Прислонившись головой к холодящему висок стеклу, разглядывала витрины магазинов. «Могли бы время от времени оформлять их по-новому», — подумала она.
Дома начала укладывать вещи. Белье. Коротенькое красное платье. Белые брюки. Несколько свитеров. Поразмыслив немного, вынула красное платье и положила в чемодан зеленое из тонкой шерсти, которое она носила без бюстгальтера. У мужчин, видевших ее в этом платье (Норма отмечала это с удовольствием), пересыхало во рту. Собралась было закрыть чемодан, но тут ей пришло в голову вынуть из папки, набитой всякой всячиной, — она лежала в шифоньере — одну фотографию. На ней — мать в пестром купальнике, Герд и Уве, худенькие тогда мальчишки. Повинуясь внезапному импульсу, взяла фотографию, сунула в конверт, написала на нем адрес Герда, заклеила и положила обратно в шифоньер.

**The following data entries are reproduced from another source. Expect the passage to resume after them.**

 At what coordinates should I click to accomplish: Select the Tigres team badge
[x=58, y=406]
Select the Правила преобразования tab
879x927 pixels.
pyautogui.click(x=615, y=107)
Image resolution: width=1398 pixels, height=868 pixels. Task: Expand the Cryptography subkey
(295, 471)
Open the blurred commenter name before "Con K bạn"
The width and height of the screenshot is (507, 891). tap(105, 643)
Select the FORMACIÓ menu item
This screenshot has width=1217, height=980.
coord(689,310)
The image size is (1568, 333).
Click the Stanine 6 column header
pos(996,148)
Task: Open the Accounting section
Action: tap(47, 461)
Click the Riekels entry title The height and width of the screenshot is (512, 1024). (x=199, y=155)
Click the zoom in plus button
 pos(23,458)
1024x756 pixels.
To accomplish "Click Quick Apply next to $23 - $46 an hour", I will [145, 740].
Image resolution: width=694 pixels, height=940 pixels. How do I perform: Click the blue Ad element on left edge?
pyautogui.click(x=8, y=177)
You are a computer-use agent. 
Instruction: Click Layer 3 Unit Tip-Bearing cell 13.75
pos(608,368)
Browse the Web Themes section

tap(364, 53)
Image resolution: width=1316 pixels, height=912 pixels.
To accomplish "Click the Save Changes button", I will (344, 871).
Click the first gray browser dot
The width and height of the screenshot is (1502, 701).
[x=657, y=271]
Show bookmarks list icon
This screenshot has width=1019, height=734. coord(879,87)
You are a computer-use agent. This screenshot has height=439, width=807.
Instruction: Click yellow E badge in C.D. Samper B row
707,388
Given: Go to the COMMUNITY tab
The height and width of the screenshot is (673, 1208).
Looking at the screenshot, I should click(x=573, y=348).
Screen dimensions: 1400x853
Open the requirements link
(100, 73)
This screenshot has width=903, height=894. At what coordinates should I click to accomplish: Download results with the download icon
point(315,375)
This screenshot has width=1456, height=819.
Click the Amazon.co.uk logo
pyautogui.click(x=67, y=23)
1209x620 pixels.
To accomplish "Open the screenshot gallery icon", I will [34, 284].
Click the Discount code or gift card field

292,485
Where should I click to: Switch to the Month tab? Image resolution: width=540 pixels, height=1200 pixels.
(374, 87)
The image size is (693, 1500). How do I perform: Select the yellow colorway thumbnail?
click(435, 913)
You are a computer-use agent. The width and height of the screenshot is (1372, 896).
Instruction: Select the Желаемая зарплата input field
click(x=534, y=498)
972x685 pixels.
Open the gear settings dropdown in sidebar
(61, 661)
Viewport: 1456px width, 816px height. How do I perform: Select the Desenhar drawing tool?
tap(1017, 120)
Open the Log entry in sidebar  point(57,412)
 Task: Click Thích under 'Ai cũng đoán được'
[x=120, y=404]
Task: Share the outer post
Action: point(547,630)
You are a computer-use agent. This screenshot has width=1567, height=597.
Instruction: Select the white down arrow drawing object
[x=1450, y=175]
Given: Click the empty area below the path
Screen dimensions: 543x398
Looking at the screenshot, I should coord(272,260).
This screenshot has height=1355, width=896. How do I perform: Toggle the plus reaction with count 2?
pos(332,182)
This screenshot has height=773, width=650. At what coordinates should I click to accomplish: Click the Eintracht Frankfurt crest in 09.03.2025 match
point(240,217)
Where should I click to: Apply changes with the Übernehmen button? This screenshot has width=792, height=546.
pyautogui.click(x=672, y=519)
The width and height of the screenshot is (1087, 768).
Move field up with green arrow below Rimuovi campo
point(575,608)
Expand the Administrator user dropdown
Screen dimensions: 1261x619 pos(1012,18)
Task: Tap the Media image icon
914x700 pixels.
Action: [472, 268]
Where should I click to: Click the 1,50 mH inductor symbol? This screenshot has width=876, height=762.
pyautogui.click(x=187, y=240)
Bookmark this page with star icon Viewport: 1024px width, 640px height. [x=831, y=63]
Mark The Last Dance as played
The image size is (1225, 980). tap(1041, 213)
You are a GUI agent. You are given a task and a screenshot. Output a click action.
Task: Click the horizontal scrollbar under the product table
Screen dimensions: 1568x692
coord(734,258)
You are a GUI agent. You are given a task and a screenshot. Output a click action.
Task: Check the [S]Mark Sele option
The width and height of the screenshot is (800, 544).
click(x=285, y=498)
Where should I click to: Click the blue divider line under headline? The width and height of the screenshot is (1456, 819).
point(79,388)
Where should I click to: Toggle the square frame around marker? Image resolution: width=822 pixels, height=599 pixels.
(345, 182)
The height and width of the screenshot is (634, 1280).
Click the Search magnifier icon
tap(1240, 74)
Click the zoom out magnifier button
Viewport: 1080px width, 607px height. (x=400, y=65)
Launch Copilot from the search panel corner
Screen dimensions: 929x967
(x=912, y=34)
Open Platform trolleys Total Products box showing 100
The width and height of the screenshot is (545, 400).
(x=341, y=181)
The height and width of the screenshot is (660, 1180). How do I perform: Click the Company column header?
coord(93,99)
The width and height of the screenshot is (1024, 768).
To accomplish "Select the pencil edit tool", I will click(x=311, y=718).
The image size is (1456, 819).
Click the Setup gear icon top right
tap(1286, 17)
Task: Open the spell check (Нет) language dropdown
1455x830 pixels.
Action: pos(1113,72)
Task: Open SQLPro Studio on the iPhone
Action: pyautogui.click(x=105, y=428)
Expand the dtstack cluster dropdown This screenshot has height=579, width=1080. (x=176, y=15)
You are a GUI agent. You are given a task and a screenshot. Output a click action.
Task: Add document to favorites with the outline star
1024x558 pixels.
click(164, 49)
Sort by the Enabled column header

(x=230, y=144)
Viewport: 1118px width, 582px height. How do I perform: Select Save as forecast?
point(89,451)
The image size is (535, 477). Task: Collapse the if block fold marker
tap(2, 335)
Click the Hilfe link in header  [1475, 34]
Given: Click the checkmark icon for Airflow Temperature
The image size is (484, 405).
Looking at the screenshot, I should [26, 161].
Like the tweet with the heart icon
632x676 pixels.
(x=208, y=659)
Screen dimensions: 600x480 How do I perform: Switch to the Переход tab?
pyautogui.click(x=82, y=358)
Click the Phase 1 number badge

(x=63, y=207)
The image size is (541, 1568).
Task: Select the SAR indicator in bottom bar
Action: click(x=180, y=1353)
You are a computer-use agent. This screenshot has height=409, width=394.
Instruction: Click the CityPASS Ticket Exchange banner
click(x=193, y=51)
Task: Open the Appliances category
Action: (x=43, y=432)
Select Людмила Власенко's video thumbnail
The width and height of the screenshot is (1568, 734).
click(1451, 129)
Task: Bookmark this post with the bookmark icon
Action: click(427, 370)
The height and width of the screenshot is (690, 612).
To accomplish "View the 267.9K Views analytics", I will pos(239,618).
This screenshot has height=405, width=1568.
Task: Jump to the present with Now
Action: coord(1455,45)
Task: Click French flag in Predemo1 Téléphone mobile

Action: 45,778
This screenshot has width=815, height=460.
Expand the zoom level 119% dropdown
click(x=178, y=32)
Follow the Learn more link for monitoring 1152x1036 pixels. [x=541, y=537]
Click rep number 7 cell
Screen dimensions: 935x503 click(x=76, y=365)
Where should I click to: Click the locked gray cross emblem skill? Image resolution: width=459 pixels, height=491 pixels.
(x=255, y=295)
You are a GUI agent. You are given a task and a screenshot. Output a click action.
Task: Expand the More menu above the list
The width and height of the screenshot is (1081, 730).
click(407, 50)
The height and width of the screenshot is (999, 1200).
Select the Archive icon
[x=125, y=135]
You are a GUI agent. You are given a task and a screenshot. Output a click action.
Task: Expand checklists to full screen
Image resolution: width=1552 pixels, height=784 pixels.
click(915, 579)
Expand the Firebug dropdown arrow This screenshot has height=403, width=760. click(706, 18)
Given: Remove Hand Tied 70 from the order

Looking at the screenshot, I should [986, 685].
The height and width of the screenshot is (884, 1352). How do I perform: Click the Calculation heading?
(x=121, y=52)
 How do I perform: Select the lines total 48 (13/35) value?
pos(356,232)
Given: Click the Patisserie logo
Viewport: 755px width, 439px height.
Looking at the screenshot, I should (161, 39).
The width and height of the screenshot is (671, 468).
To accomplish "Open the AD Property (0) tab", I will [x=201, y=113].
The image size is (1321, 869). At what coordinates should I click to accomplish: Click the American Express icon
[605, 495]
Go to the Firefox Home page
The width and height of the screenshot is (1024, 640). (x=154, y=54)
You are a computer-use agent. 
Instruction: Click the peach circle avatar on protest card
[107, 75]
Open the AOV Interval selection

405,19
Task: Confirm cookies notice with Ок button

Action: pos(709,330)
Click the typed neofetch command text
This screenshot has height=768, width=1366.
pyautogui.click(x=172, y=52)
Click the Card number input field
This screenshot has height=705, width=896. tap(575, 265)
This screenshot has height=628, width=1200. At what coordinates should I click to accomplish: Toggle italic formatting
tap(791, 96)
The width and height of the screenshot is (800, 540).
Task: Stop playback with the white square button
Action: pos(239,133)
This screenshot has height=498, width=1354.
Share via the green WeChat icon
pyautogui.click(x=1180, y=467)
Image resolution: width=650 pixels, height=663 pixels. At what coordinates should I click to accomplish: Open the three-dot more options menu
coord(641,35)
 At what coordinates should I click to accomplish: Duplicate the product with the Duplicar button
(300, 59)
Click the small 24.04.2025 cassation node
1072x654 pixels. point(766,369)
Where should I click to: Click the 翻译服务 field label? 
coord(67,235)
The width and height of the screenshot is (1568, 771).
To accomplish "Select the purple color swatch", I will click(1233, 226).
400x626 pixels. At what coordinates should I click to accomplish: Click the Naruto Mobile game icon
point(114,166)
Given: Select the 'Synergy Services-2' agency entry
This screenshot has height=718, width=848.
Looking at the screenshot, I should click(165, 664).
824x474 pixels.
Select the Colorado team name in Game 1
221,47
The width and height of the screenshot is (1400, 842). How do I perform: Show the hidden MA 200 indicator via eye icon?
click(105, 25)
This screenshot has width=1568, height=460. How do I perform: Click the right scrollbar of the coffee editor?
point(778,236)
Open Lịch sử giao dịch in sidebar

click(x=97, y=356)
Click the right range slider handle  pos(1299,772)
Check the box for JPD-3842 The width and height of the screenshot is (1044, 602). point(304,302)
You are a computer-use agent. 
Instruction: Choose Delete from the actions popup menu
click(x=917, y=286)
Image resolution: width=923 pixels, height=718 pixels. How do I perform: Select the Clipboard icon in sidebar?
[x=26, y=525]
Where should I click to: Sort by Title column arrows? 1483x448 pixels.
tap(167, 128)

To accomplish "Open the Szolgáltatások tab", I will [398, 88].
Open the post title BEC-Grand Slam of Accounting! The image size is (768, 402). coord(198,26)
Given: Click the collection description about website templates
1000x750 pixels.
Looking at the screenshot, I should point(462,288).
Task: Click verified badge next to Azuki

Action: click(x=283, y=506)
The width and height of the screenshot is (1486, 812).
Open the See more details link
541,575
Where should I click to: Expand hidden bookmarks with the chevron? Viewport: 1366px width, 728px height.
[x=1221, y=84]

…Балласт. Чувства — это балласт. Так ей сказал один знакомый; к тому времени она сама додумалась до этой мысли, что и не замедлила подчеркнуть со всеми вытекающими отсюда последствиями, выставив его за дверь прямо посреди ночи…
Она опять достала конверт, вскрыла и уставилась на фотографию, которая в старой квартире висела на стене. Герд и Уве на лодочной пристани протягивают матери руки, помогают выйти из лодки. Уголок фотографии загнут, это случилось, когда она срывала траурный креп, наклеенный фрау Швингель.
А день спустя она сняла фотографию со стены, и никто не проронил ни слова.
— Девочка словно окаменела, — слышала она слова фрау Швингель, которая варила на кухне суп на свою семью и трех осиротевших соседских детей. — Мальчики держатся изо всех сил, а девочка словно окаменела.
Незамеченная никем девочка стояла в темном коридоре, когда водитель молоковоза, оказавшийся на месте катастрофы через несколько минут после происшествия, рассказывал:
— Паровоз врезался в автобус как раз в том месте, где они оба сидели. Все всмятку!
Приходили выразить сочувствие, и девочка при всем при этом присутствовала. У тети Маргареты у самой было три сына, и она в крайнем случае соглашалась взять в семью одного из мальчиков, «лучше Герда, он такой умненький». Вспоминается женщина с бледным лицом из горкома профсоюза, изо всех сил старавшаяся держать себя в руках и не расплакаться, но несколько больших капель все-таки скатились с ее черных ресниц. Герман Байер, друг отца по работе, готовый взять их всех троих, «хотя бы на первое время, чтобы вы сменили обстановку». Учительница Уве, успевшая позаботиться о месте в интернате для Уве, чтобы он мог окончить школу, «а с двумя другими дело тоже устроится». Приходили люди в траурном платье, приходили и сразу после работы, в чем были. Их принимала или просила прийти попозже фрау Швингель, она носила детям погибшей соседки еду, заставляла их прибрать в квартире или сходить за покупками, действовать, а не страдать молча. До самого конца, до похорон, до «потом».
15
Клаузи (нем.) — ласкательное от Клаус.